A Kepler Weber, sediada em Panambi (RS) e reconhecida como a maior construtora de armazéns de grãos do Brasil, acaba de fechar seu maior contrato dos últimos cinco anos. O acordo foi firmado com a Be8, empresa de energias renováveis liderada pelo empresário Erasmo Battistella, que construirá uma planta inédita em Passo Fundo (RS). A unidade terá produção integrada de etanol, farelo e glúten vital a partir do trigo. O valor do contrato não foi divulgado.
Orçado em R$ 1,26 bilhão, o projeto terá capacidade para processar 525 mil toneladas de cereais por ano, resultando na produção de 220 milhões de litros de etanol, 155 mil toneladas de farelo e 35 mil toneladas de glúten vital. A Kepler Weber será responsável pela construção de oito silos, com capacidade total de 160 mil toneladas. A conclusão das obras está prevista para o segundo semestre de 2026.
Segundo Bernardo Nogueira, CEO da Kepler Weber, o projeto está alinhado ao objetivo da companhia de participar de iniciativas voltadas à “industrialização do agronegócio”, como é o caso da produção de biocombustíveis. A empresa já implantou projetos em mais de 50 países e enxerga nas novas biorrefinarias, como a da Be8, uma importante alavanca de crescimento.
A escolha de Passo Fundo como sede da planta, segundo Leandro Zat, vice-presidente de operações da Be8, deve-se à disponibilidade de trigo de qualidade inferior para panificação — grãos que não atendem aos padrões do setor, mas que podem ser reaproveitados para a produção de etanol e a extração do glúten vital.
Apesar de não serem ideais para pães, esses grãos permitem a separação industrial do glúten vital, uma fração proteica altamente valorizada pelas indústrias de alimentos, nutrição animal e cosméticos.
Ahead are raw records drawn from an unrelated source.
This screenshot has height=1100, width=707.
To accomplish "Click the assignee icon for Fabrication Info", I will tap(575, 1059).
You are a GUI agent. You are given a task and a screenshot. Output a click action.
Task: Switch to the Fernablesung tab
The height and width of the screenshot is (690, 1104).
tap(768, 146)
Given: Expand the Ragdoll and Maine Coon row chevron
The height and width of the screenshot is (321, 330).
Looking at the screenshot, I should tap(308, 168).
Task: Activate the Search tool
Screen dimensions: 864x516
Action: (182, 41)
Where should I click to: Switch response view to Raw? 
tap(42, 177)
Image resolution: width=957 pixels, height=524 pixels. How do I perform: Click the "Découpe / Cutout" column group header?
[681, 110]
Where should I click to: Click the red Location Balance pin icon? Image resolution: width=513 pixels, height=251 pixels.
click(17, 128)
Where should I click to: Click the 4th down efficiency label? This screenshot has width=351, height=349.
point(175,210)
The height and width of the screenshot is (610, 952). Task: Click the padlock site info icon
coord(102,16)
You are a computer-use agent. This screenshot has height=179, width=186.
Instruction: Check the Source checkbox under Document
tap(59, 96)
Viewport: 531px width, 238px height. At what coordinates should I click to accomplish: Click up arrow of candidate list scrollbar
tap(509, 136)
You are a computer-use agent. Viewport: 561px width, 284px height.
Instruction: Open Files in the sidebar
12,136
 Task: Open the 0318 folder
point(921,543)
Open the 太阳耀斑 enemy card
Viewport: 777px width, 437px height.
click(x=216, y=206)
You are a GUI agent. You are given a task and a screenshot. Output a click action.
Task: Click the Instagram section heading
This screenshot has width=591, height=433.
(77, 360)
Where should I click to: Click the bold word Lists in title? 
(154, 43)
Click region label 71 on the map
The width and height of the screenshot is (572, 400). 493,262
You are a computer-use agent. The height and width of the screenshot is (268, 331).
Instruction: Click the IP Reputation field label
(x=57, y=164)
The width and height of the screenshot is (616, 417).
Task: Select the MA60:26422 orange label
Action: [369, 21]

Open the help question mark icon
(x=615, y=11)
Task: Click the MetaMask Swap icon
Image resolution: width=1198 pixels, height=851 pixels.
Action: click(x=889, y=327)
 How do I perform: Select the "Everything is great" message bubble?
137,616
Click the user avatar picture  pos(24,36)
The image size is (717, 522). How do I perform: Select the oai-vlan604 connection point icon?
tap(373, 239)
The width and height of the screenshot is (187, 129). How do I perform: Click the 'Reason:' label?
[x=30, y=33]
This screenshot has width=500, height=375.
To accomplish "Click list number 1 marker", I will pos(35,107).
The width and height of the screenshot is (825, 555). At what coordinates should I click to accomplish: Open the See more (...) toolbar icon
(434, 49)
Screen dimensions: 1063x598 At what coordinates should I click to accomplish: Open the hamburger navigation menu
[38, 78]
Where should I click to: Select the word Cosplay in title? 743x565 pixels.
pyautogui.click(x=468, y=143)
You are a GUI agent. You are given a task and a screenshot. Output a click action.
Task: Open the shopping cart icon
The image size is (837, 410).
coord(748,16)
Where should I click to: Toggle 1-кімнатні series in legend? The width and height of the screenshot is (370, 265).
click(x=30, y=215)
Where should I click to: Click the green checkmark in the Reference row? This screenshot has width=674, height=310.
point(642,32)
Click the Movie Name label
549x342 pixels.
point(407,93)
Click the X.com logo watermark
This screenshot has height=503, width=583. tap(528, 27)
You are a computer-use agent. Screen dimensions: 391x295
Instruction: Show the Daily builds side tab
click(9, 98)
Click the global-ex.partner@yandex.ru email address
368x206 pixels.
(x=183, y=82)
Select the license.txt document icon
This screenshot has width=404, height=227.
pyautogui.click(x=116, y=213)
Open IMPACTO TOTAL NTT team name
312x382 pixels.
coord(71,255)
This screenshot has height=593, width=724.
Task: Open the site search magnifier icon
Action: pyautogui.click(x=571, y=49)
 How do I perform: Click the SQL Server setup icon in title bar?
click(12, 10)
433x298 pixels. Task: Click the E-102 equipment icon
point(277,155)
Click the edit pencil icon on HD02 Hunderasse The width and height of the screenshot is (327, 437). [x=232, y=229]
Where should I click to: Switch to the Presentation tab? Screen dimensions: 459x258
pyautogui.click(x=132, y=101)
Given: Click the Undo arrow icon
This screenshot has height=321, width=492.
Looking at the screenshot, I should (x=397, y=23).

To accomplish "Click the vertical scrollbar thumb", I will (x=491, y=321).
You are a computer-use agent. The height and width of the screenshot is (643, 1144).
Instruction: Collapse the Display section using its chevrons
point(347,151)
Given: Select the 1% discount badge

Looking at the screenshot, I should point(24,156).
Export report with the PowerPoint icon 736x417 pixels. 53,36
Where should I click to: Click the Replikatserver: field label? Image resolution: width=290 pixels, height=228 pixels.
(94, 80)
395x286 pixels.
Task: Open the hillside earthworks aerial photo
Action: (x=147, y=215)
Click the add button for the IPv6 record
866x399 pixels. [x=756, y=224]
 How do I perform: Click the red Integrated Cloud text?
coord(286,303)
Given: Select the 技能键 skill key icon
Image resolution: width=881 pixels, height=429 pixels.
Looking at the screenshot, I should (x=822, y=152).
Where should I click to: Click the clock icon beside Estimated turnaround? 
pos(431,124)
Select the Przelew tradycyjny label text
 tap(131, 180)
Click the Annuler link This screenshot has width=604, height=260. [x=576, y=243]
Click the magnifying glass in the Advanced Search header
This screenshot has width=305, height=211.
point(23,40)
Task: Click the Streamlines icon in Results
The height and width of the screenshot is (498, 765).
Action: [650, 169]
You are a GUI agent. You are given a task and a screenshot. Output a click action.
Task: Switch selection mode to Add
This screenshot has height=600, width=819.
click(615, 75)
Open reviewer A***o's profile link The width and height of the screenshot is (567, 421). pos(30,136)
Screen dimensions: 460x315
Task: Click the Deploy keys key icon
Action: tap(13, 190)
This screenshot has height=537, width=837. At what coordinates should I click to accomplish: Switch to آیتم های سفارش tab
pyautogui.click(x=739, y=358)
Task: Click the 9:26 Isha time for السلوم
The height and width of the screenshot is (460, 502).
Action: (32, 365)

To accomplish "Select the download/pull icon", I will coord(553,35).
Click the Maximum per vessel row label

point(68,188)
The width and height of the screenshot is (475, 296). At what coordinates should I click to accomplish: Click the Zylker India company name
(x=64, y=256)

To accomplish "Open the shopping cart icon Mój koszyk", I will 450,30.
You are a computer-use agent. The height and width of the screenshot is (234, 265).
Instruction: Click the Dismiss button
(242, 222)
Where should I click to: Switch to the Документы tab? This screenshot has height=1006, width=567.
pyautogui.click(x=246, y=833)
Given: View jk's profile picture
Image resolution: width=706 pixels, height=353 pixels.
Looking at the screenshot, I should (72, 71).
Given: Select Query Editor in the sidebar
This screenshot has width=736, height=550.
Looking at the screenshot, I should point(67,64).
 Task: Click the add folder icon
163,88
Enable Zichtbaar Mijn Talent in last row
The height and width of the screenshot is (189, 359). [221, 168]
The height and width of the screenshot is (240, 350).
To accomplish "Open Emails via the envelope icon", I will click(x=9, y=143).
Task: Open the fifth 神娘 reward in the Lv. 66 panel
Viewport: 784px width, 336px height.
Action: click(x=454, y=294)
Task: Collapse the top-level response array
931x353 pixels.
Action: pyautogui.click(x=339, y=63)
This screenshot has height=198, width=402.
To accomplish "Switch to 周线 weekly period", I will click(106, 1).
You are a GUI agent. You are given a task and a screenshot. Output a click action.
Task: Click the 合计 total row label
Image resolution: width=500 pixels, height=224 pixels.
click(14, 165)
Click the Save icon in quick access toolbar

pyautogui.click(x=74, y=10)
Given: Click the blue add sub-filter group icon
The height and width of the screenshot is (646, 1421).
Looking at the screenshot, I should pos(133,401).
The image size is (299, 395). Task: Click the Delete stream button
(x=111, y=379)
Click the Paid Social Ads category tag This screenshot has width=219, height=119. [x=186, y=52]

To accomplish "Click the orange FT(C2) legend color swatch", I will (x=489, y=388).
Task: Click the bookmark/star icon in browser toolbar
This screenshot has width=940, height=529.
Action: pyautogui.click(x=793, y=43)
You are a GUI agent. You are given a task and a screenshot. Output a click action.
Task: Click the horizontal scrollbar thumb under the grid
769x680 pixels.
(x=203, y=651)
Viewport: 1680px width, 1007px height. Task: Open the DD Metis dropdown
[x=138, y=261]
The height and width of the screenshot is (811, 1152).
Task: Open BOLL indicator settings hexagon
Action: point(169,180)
Será a primeira vez que esse insumo será produzido em larga escala no Brasil. “Estamos transformando um grão subvalorizado em energia e insumos industriais”, destaca Zat.
Com cerca de 1,3 milhão de hectares do Rio Grande do Sul dedicados às culturas de inverno — como trigo, triticale, aveia e cevada —, a Be8 vê no biocombustível uma oportunidade para impulsionar a atividade agrícola no Estado, a exemplo do que ocorreu com o milho em anos anteriores.